There has been a great deal of focus on high performance storage. A part of this focus and even hype has been around IOPS with some vendors claiming millions upon millions. At some point all of the IOPS claims become just useless noise.
While IOPS numbers may provide some value, keep in mind that what you test in the lab may have very little applicability in the real world. And what the vendors often claim will most likely be even further afield from the realities of your environment.
Keep in mind that the number of IOPS you get is based on the block size of your applications. Therefore, since block sizes are variable it is difficult to predict what your real world IOPS requirements will be. For example one application can have a 4k block size, another 8k blocks and another 64k blocks, etc.
You are probably already aware that most of the IOPS numbers that vendors tout are based on small block sizes. IOPS testing with a 4k block size will result in twice the number of IOPS as 8k blocks and 16 times the number of IOPS as 64k blocks and so on. One vendor that I was aware of that claimed millions of IOPS was using a 1k block size to achieve really high numbers even though it was not reflectiive of the real world.
I often get the question - is doing a head-to-head IOPS comparison between storage systems using the same workloads valuable to determine which one performs better? And the answer is of course - not necessarily. Some storage systems may work really well with one workload but may act differently when multiple mix-workloads are thrown at it. Often contention of resources can greatly impact performance for one or all applications accessing the storage system. Some architectures react better than others in mixed workload enviroments. It is also essential to understand that most performance tests are done in optimal conditions. I suggest running a performance test and then fail a drive. How well does the storage system perform when it needs to do a RAID rebuild at the same time it is doing read/write operations? How well does it perform when it is also running a replication process? Remember, the backend can also impact primary I/O performance and again, some storage systems are better architected than others.

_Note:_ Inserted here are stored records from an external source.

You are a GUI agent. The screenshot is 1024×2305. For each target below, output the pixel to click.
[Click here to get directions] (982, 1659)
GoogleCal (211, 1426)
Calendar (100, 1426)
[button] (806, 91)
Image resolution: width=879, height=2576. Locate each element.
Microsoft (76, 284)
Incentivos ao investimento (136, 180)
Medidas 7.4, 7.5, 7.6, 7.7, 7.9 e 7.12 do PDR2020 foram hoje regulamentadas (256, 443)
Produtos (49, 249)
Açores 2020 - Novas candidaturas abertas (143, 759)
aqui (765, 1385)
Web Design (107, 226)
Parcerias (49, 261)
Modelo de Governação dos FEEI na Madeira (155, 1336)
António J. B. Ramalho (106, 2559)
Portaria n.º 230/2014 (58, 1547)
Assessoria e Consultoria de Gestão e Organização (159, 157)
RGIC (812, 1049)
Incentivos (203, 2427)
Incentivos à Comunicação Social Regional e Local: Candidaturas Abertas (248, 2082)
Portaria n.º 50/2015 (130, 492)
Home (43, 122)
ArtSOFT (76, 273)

Testing latency can often be a more accurate predictor of what you will experience in real world environments. IOPS is dependent on block sizes, which is variable and therefore ulitmiately unpredictable. However, latency is more of a constant and therefore more predictable. Storage latency simply means the amount of time it takes for the storage system to respond back to the application. Getting sub-ms response times can result in query times being reduced signficantly.
Analogy: IOPS, Latency and Throughput
I've created a simple analogy that explains IOPS, Latency and Throughput. You ordered something online and it takes two days for that box to be delivered to you. Inside that box is one large item. You then order something else online and it also takes two days for that box to arrive at your door. It is the same size box but within it are 100 small items. In this analogy the Latency is 2 days, which is the same for both boxes. The IOPS is the number of items that were delivered to you. In the first box it was just one item and in the second box it was 100 items. So the latency was exactly the same but the IOPS were drastically different!
In both cases you got your boxes within the same amount of time but the IOPS varied based on what was being sent to you.
This brings up throughput. Using the same box analogy, throughput is the number of boxes being delivered that fit in the truck. Assuming that all of the boxes are the same size, the truck can carry 200 boxes at full capacity. Therefore your throughput, in this analogy, is 200 boxes. Again, the number of items (IOPS) within those boxes will vary greatly based on the size of those items (block size).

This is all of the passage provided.